EXTRACTED TEXT Start Marker

Gordon G. Chang
The recent completion of two government-directed mergers in China’s energy and manufacturing sectors and other mergers now in the making suggest Beijing is reversing two decades of reform intended to make Chinese industry more efficient and competitive in local and global markets. The ongoing effort is certain to fail in the long term.
As reported  by the Wall Street Journal last week, Beijing is contemplating two mergers of state oil giants: the China National Petroleum Corporation with China Petrochemical Corporation, better known as Sinopec,and China National Offshore Oil Corporation with Sinochem Group. The apparent goal is to increase China’s leverage in the global energy market. “We want to create a big Chinese brand to better compete overseas,”an informed official told the paper. He added, “We want our own ExxonMobil,” failing to note that these Chinese giants are already larger than ExxonMobil by various measures, including, most importantly, the size of balance sheet.
One or both combinations, if consummated, will come on the heels of other government-compelled mergers. One, announced last December, resulted in the consolidation of CSR Corporation and China CNR, the world’s biggest makers of trains. Ironically, these two companies were spin-offs from the same parent, the China National Railway Locomotive and Rolling Stock Industry Corporation. Xie Jilong, CNR’s board secretary, at the time stated  the combination was initiated by Beijing, not the two firms.
Why the merger? The State Council, the cabinet of China’s central government, was upset that the two Chinese manufacturers competed against each other for the right to build 284 subway cars for the Massachusetts Bay Transportation Authority, in Boston. CNR won the competition last October with a bid that was about half of the highest bid and a quarter lower than the second-lowest bid, according to Lawrence Li of the banking firm UOB Kay Hian, speaking to  the South China Morning Post.

EXTRACTED TEXT End Marker
DATASET RECORDS Start Marker

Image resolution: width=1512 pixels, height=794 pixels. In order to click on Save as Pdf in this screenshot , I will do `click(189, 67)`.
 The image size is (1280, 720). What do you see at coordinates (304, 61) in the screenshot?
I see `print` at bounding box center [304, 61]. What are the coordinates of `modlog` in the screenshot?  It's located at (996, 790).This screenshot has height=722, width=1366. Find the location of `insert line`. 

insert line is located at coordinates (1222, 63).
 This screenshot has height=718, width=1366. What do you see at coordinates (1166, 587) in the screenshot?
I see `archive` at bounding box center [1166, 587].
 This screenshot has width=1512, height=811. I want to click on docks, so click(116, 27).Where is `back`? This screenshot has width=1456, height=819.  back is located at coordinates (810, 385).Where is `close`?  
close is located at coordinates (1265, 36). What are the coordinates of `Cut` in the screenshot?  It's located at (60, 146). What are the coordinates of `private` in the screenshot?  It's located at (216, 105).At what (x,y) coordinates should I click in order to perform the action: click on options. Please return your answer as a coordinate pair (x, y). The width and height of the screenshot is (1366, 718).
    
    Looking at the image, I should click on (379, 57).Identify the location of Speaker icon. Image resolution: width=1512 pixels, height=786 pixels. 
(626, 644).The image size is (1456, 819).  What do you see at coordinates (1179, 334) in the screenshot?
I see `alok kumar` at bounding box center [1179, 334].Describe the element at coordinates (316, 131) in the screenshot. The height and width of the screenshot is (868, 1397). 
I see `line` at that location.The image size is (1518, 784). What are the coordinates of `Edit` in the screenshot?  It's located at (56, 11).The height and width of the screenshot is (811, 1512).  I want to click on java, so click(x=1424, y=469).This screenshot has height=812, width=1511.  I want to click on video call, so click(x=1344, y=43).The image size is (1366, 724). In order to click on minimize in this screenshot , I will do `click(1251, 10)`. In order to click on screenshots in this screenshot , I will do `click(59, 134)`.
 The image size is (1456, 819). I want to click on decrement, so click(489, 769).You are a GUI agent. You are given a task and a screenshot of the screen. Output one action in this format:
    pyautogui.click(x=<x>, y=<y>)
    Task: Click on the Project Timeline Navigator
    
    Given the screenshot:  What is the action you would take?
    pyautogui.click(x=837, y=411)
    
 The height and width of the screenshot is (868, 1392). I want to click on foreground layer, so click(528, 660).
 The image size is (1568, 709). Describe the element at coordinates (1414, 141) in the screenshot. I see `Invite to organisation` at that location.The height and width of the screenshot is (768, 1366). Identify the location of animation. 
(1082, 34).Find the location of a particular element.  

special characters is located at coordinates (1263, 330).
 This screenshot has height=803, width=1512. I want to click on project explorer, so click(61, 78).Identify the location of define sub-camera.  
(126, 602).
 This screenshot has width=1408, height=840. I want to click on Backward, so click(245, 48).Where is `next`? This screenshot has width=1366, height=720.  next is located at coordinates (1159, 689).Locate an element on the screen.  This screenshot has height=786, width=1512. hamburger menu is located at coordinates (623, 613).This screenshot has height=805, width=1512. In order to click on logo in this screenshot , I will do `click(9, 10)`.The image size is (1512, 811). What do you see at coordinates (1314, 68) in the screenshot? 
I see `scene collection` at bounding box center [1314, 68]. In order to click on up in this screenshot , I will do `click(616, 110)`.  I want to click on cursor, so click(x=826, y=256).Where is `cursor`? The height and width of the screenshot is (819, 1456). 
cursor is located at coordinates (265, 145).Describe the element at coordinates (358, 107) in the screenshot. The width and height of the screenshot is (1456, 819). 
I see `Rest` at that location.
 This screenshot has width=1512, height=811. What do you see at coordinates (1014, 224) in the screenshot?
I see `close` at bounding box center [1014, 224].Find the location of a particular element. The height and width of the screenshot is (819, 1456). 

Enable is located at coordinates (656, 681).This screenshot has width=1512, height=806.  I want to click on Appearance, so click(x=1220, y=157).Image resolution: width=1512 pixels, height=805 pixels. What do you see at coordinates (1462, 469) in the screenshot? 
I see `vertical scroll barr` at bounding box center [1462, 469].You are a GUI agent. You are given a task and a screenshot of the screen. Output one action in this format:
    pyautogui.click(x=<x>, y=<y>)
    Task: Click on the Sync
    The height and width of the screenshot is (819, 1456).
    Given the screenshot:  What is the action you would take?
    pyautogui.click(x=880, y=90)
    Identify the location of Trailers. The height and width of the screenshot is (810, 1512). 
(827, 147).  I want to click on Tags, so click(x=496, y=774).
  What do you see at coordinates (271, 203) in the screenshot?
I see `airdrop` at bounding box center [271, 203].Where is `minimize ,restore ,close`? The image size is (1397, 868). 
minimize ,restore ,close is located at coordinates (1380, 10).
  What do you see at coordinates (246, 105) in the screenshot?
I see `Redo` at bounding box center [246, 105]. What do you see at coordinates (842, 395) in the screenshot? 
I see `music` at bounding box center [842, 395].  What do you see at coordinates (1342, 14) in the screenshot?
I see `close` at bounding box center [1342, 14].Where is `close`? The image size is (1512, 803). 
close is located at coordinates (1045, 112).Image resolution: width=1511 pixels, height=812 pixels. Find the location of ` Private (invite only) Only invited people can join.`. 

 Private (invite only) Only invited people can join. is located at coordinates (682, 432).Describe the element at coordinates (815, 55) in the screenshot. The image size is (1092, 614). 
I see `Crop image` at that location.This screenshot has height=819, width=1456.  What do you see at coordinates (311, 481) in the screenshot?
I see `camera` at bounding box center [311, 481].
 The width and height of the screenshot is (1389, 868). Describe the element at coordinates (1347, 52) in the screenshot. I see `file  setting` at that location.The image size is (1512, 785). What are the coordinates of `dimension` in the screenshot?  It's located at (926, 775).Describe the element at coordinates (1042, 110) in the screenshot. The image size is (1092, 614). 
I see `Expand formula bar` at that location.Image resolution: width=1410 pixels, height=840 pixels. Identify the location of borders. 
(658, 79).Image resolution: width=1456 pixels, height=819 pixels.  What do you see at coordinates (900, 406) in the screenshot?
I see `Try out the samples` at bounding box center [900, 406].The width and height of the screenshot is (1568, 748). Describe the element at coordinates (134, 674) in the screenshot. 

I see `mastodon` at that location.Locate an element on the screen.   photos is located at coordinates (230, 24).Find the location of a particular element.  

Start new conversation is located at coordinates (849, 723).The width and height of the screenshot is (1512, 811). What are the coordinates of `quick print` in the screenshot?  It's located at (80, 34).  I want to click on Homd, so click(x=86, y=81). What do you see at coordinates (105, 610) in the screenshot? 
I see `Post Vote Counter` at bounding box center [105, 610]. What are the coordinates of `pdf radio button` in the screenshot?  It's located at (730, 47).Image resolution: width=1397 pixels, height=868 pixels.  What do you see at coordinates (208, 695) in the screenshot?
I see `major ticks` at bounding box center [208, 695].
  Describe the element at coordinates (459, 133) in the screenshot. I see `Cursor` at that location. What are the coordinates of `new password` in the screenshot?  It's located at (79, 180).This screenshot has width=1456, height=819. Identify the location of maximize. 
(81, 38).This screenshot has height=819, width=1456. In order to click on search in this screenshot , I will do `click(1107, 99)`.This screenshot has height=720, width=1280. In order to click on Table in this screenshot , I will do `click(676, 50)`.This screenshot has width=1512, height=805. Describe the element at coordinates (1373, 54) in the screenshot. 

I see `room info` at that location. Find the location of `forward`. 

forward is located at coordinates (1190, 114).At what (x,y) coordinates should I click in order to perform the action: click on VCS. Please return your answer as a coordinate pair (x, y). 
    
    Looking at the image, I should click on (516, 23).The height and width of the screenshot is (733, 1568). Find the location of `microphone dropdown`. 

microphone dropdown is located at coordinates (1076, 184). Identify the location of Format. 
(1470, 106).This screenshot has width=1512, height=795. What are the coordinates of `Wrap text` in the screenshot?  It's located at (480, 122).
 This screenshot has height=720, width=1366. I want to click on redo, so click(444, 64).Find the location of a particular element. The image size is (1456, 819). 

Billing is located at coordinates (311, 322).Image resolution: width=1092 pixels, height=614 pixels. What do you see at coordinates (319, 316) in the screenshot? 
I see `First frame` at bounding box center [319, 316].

DATASET RECORDS End Marker

## PROBLEMS AND TASKS
**1.** Answer these questions about the article on China's government-directed mergers:
(a) Which company is China National Offshore Oil Corporation being considered for a merger with?
(b) How does the article describe CSR Corporation and China CNR?
(c) How many subway cars did the Massachusetts Bay Transportation Authority seek to have built?
**2.** Extend the article on China's government-directed mergers, picking up after its final paragraph.
The material is separate from the article on China's government-directed mergers.

## OUTPUTS IN ORDER
**1.**
(a) Sinochem Group.
(b) They are the world's biggest makers of trains.
(c) 284.

**2.**
Soon after the CSR-CNR merger, the China Power Investment Corporation was similarly forced  to merge with the State Nuclear Power Technology Corporation. Additional deals in the state nuclear sector are expected, especially an amalgamation of China National Nuclear Corporation and China General Nuclear.
In the near term, Beijing may be able to prevent state companies from bidding against each other in foreign markets, but in the long term China loses. These mergers will create the very problems that the reforms launched 20 years ago were intended to eliminate when state monopolies were broken up—inefficiency and higher prices brought on by political meddling, central state management, corruption, and patronage. Tellingly, local Chinese officials opposed  the December deal between CSR and CNR, fearing that higher prices would result from the elimination of meaningful competition.
Apparently this has not occurred to Xi Jinping, China’s ruler since November 2012, who now holds sway over economic policymaking and almost certainly is behind these corporate consolidations. Referring to state enterprises last August, he reportedly said  the government “must ensure they thrive.”
That’s what the Maoists thought when they created the gargantuan businesses and then protected and nurtured them. Since then, it has been obvious that the pro-monopoly policies of the 1950s crippled China’s economy and industry. That’s why Beijing technocrats spent the last two decades taking apart Mao’s monopolies.